Так же и народы, страны, цивилизации, составляющие человечество, образуют в ходе исторического развития самые разнообразные конфигурации. Формы конфигурации меняются, но сами общности как таковые остаются. Границы, разделяющие народы и страны, во времени и пространстве меняются, но граница как таковая остается.
В свете накопленного человечеством опыта социального обустройства, в том числе абхазами и грузинами, нетрудно понять суть исторической реальности, ставшей для современной грузинской историографии своеобразной зеноновской апорией: абхазы и грузины – это два самостоятельных (самобытных) соседних народа, которые территориально разделены и культурно взаимообособлены. Разделявшая их граница исторически менялась, но она всегда была и оберегалась каждым из них.
Подчеркну еще раз. Абхазы никогда не осознавали и не осознают себя через грузинскую культуру, они осознавали себя через собственную культуру, которая является действительно частью, но не грузинской, а кавказской культуры. Это не мешало абхазам и грузинам поддерживать друг с другом различные взаимоотношения, в том числе и политические. С 1931 по 1992 г. Абхазия входила в состав Грузинской ССР. Но этого недостаточно для утверждения «Абхазия является частью Грузии». Впрочем, в свое время территория Западной Грузии входила в состав Абхазского царства, и было бы нелепо на этом основании добиваться присоединения ее к современной Абхазии.

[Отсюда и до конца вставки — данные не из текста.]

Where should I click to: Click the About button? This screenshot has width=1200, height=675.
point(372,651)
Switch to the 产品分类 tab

Территориальная и социокультурная разделенность абхазского и грузинского народов – не помеха на пути урегулирования конфликта между ними. Эта разделенность как раз и показывает, что политическая формула ненасильственного урегулирования может быть построена на базе понимания и правового признания равносубъектности абхазов и грузин.
Кризис сознания
Абхазо-грузинскому диалогу мешал и мешает, в первую очередь, дефицит взаимопонимания. Все попытки сторон убедить друг друга каждый раз оказывались тщетными. Иначе и не могло быть. Преследовавшиеся сторонами стратегические цели, как уже отмечалось, не могли быть совмещены в рамках единой государственной системы.

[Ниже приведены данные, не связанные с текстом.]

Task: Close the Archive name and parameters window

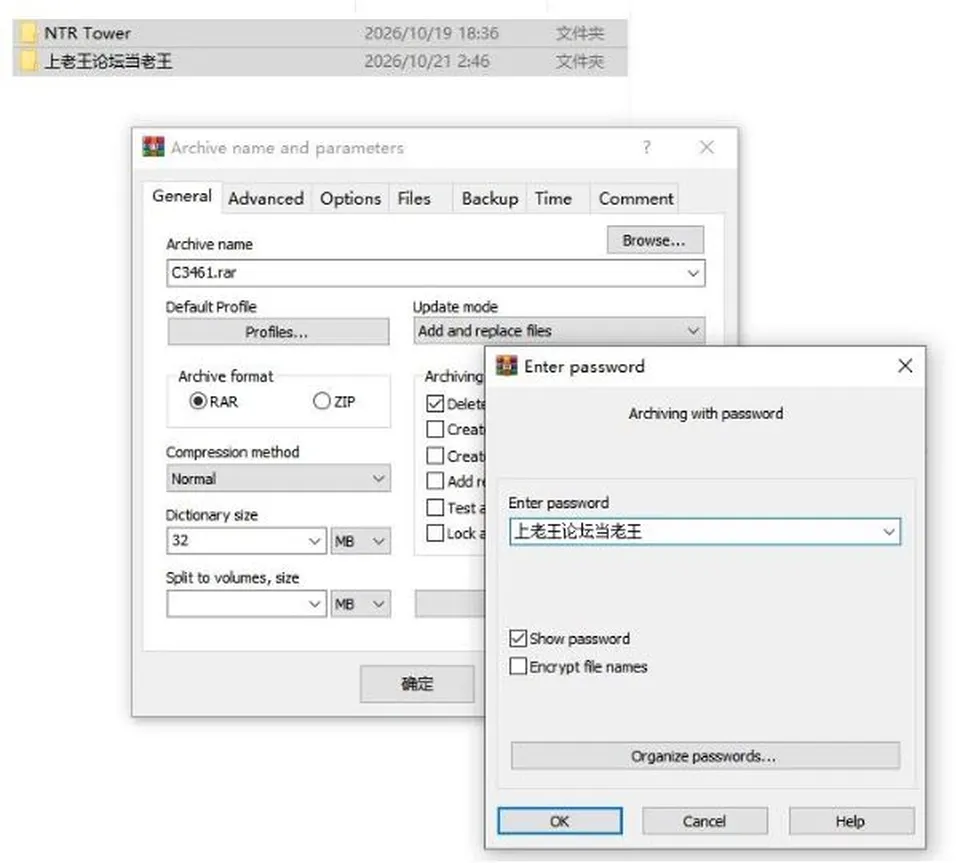Action: click(x=707, y=147)
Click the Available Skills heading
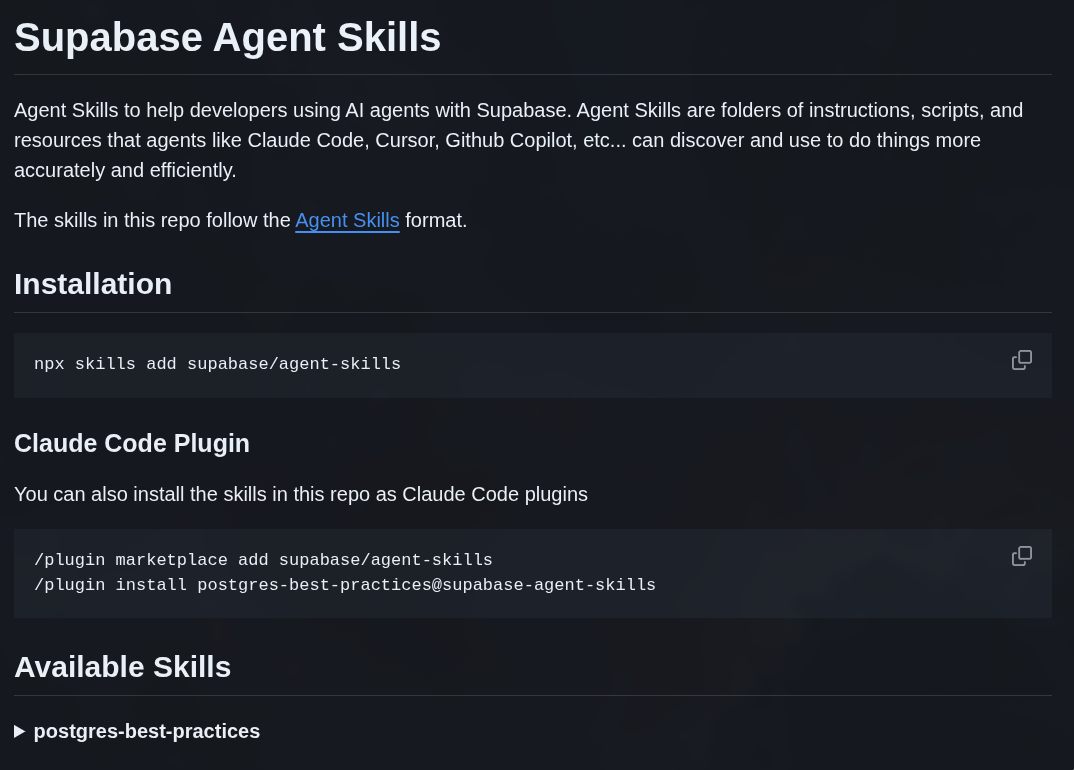1074x770 pixels. (x=122, y=667)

Правда, Абхазия была в составе Грузинской ССР в рамках единой советской государственной системы. Но эта система была федеративной, устроенной по национально-территориальному признаку, что позволяло входившим в нее республикам, особенно союзным, в какой-то степени защищать и развивать свои национальные интересы. Однако этому развитию было задано определенное направление. Стратегическая цель, преследовавшаяся советской системой, состояла в формировании надэтнической, так называемой «новой исторической общности людей – советский народ». Такая система не могла быть гарантом безопасности национальной идентичности Абхазии и Грузии.